Wenn wir den Bevölkerungsprognosen Glauben schenken dürfen, dann wird sich dieser Wachstumstrend weiterentwickeln. Mittelfristig rechnen wir mit 250 000 Menschen zusätzlich in dieser Stadt. Was folgt daraus für die BVG? – Erstens kann es nicht nur um die Erneuerung des Bestands gehen, sondern wir müssen auch eine Angebotserweiterung formulieren. Die U 5 wird verlängert, wir wollen das Straßenbahnnetz westwärts aufbauen, die Lücken im Osten schließen, wir wollen Taktverdichtung.
(Präsident Ralf Wieland)
Außerdem brauchen wir zur Hauptverkehrszeit mehr Wagen, denn die Berlinerinnen und Berliner wollen eine angenehme Fahrt haben, und wer die Zustände in den Hauptverkehrszeiten kennt, wird feststellen, es ist sehr beengt.
Als Verkehrspolitiker muss ich an dieser Stelle feststellen, was die Auslastung der Fahrzeuge betrifft, ist die BVG am Limit, und wir brauchen dringend neue Spielräume. Einerseits machen wir das mit SIWA – hier werden neue U-Bahn-Wagen angeschafft. Andererseits soll mit der Beschaffungsgesellschaft der Weg in die kontinuierliche Bestellung und Inbetriebnahme gegangen werden. Das ist Ausdruck einer umsichtigen Politik aus Konsolidieren und Investieren.
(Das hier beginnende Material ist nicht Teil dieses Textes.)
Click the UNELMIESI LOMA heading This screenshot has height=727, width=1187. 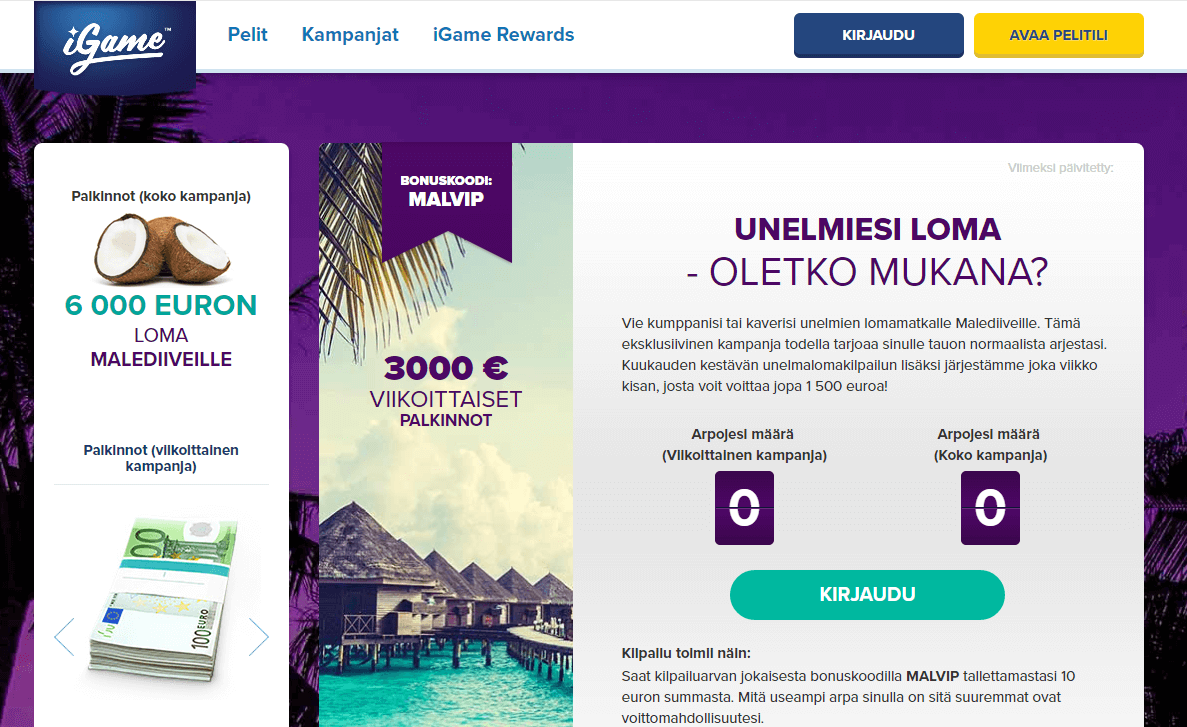point(868,229)
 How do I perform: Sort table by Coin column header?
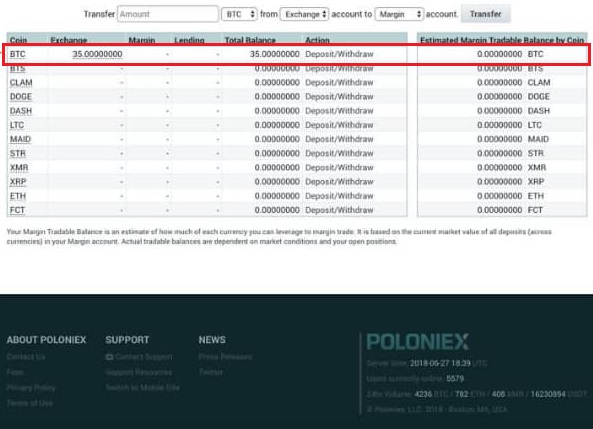click(x=18, y=40)
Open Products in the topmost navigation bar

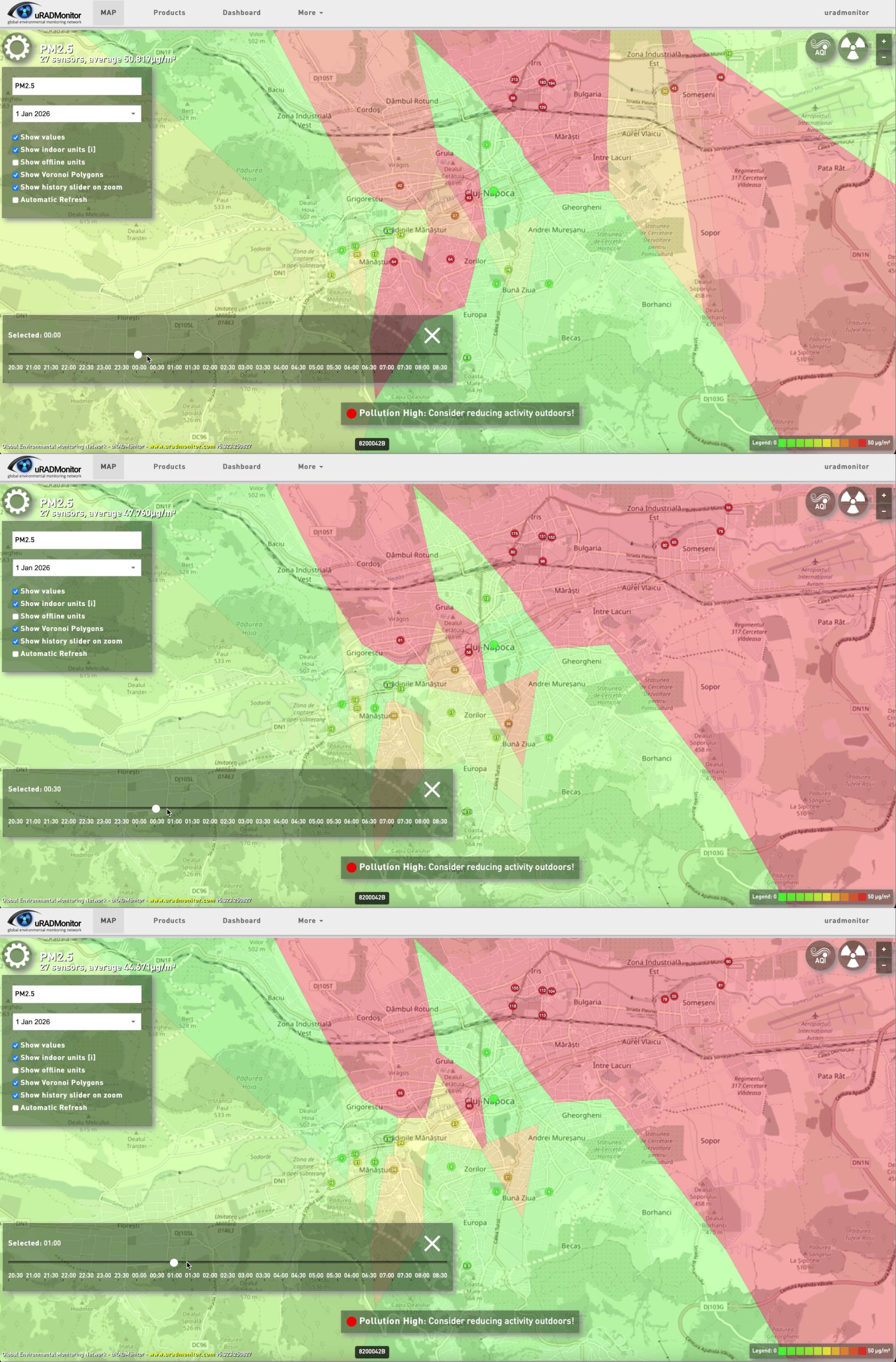pyautogui.click(x=169, y=13)
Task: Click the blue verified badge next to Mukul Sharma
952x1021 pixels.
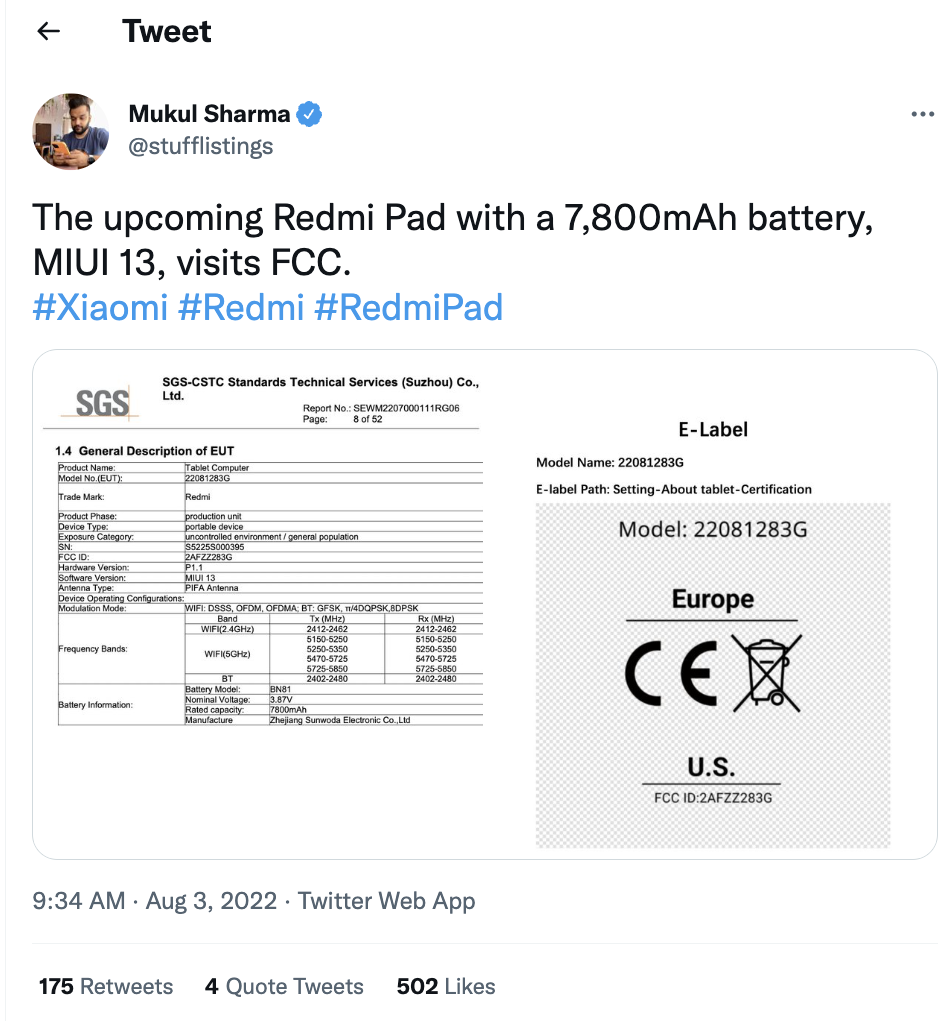Action: point(309,114)
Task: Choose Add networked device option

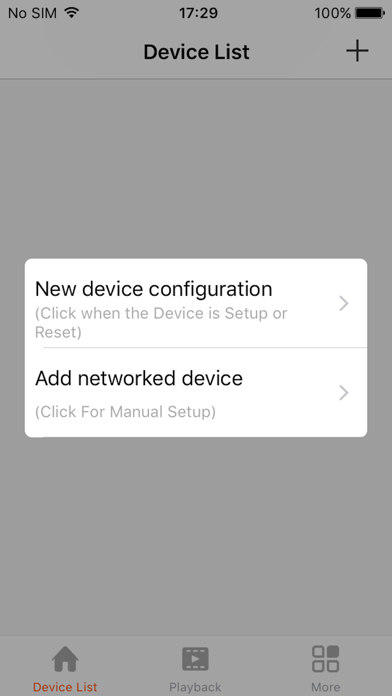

Und das alles vor dem Hintergrund der Schuldenbremse.
Senat und BVG wollen insgesamt – Herr Esser hören Sie zu! – 3 Milliarden Mark in die Neubeschaffung von Fahrzeugen investieren.
Entschuldigung! Euro!
Damit schaffen wir es, der wachsenden Stadt gerecht zu werden. So können wir den Berlinerinnen und Berlinern zuverlässige und gute Mobilität zur Verfügung stellen. Ich finde, das ist sehr wichtig, und sowohl der Haushaltsgesetzgeber als auch die BVG werden ihre Beiträge zur Finanzierung der Investitionen, aber auch zur Konsolidierung und zum Schuldenabbau beitragen. Von diesem Leistungsbeitrag der BVG muss klar sein: Das geht hauptsächlich über neue Fahrgäste, über mehr Fahrgäste.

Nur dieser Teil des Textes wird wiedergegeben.